Calor africano
Me da miedo este calor africano que se ha echado sobre las ciudades como una manta de pelo gris. Asusta cuando se sale a la calle y el aire, espeso y caliente, presiona tanto la cabeza que parece que las venas se inflaman con sangre ardiente, se hinchan y golpean las sienes con el martilleo constante de los latidos del corazón. El sudor hace surcos en las mejillas, desciende como un río de lava salada desde las patillas hasta el cuello; toda la piel se empapa con ese sudor y no habrá sombra que lo mitigue, ni de día ni de noche llegará el descanso.

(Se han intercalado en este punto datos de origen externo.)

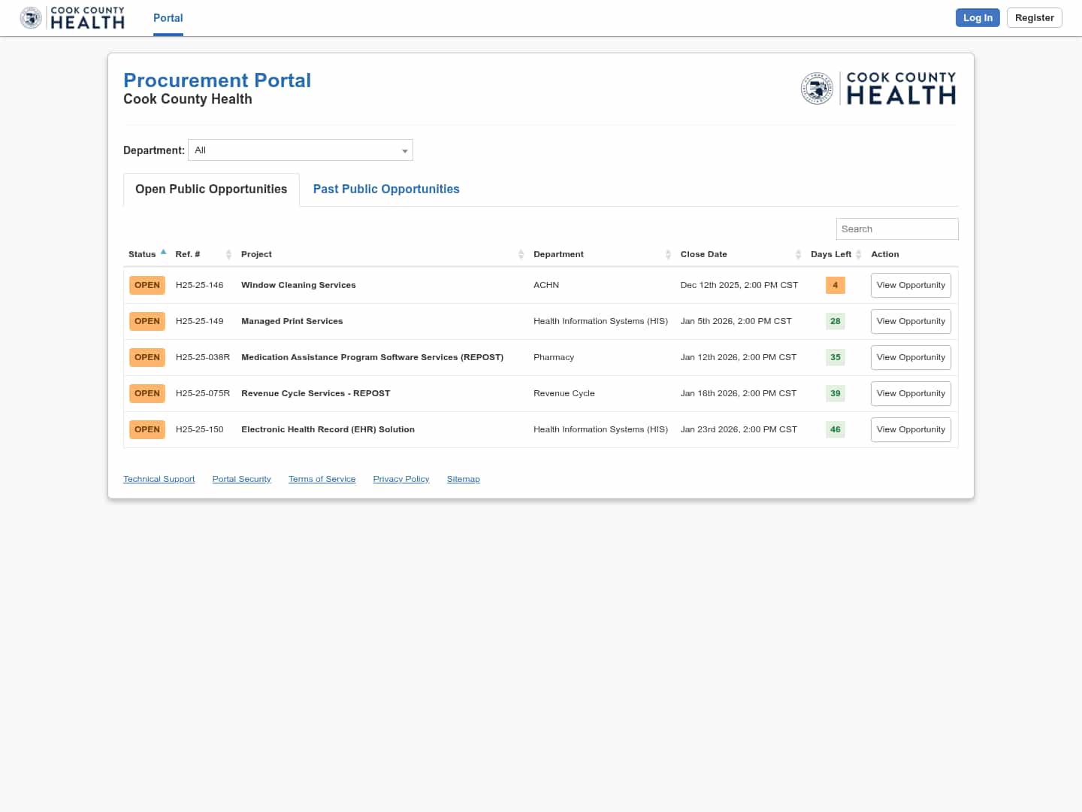Click the Cook County Health logo in header
This screenshot has height=812, width=1082.
click(73, 18)
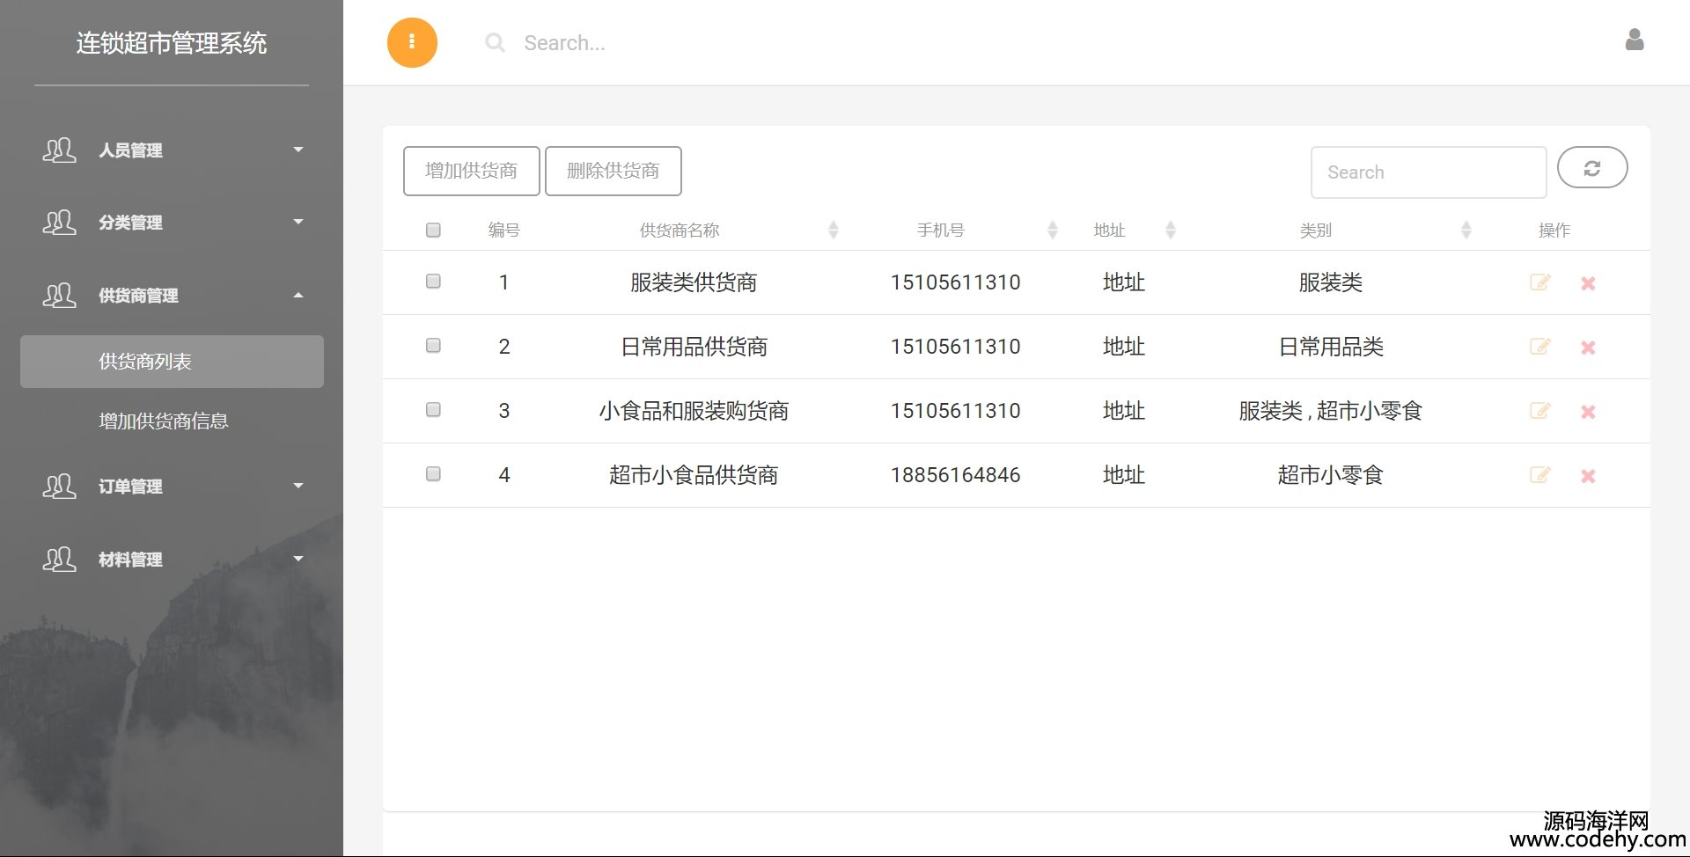1690x857 pixels.
Task: Delete the 日常用品供货商 row
Action: point(1588,348)
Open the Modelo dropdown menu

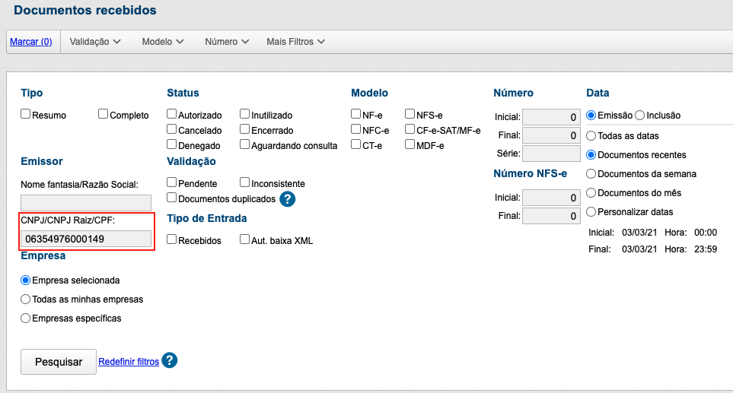tap(163, 42)
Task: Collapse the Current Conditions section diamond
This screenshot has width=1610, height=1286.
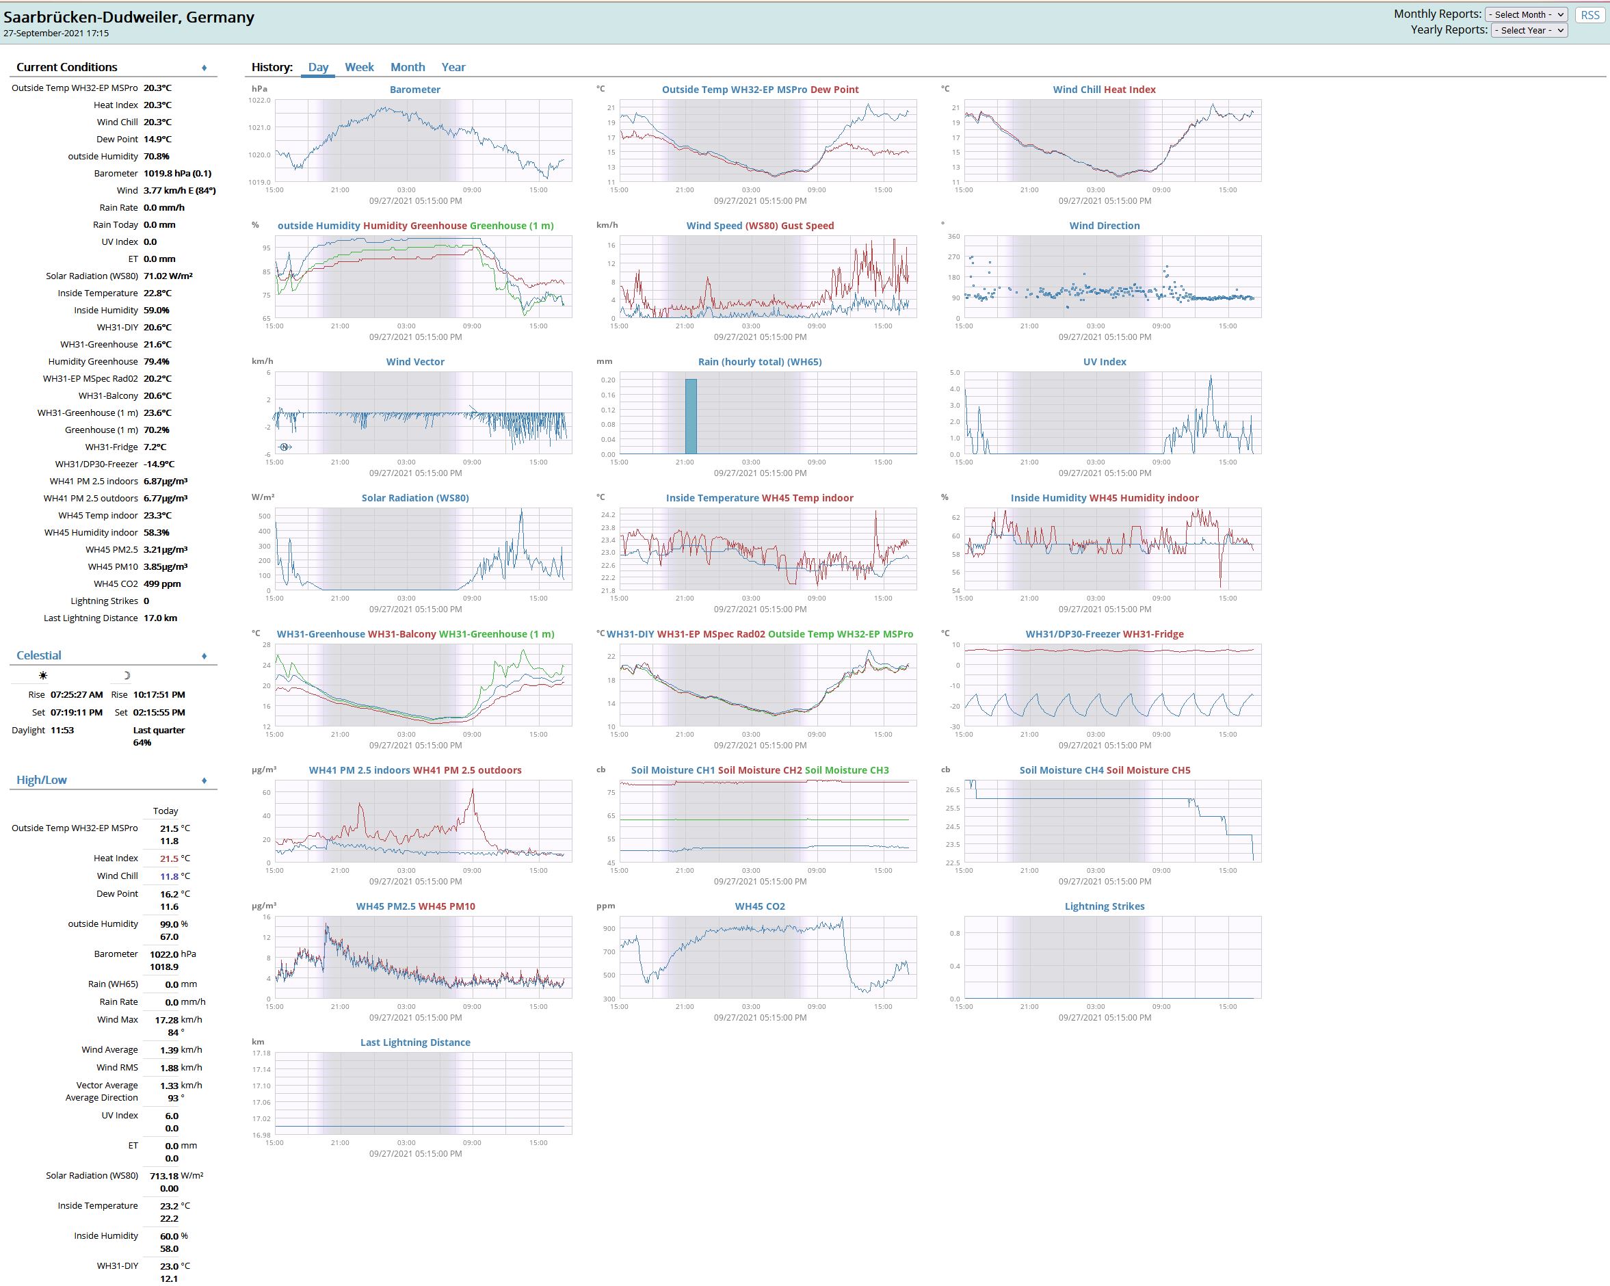Action: [204, 68]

Dicen que ha llegado una ola de calor africano y a mí me da miedo porque hasta el cielo parece haberse quemado, ha dejado el azul primaveral y ahora aparece gris, achicharrado.
Me da miedo, sí, este calor africano porque anda el personal tan presionado por todo, con los sentimientos acorralados en un rincón del alma, los ánimos tan afilados, que sólo hace falta un desequilibrio externo como este bochorno para que todos explotemos, rendidos, hastiados, quemados. En la vida tenemos aprendido que, cada día, nos exponemos al azar de un tropiezo en la acera, una llamada de teléfono inesperada, un pinchazo en la carretera que puede cambiarte el resto de la existencia. De la misma forma, en una situación tan tensa como ésta, sólo falta un chasquido, una chispa, para que todo se incendie.
Aquellos, cientos, miles, que se levantan pendientes de las listas de despidos de su empresa; aquellos, cientos, miles, que abren con cuidado el extracto del banco porque saben que su cuenta seca no llega a fin de mes; aquellos, cientos, miles, que viven pendientes de una orden de desahucio, de una mañana sin agua en la cocina ni electricidad en el salón porque le han cortado el suministro. Aquellos, cientos, miles, que suben el volumen del televisor cuando llegan noticias de Grecia con la oleada de suicidios que ya se ha extendido por todo el país. Un músico arruinado que se arroja al vacío desde el balcón, abrazado a su padre; un hombre que se encierra en el coche con sus hijos y lo incendia; un joven que se dispara en la garganta; una madre enferma de Alzheimer que sonríe en el filo del balcón antes de saltar cogida de la mano de su hijo. Y siempre, una nota desesperada, dictada con la lucidez que sólo puede atribuírsele a los suicidios de la crisis. «En mi vida sólo he trabajado todo el día. Ahora soy un idiota de 61 años y tengo que pagar. Espero que mis nietos no nazcan en Grecia, ya que no habrá griegos a partir de ahora. Dejemos que aprendan otro idioma, porque el griego será borrado del mapa a no ser que haya un político con el valor de la Thatcher para ponernos firmes a nosotros y al Estado».
Me da miedo este calor africano que se ha echado sobre la ciudades, que ha dejado los cielos grises y la boca seca. Que los ánimos se exaltan, los nervios se rompen, la paciencia estalla en un grito de protesta definitivo, un alarido: Qué mal hemos hecho para enfangarnos en esta penuria.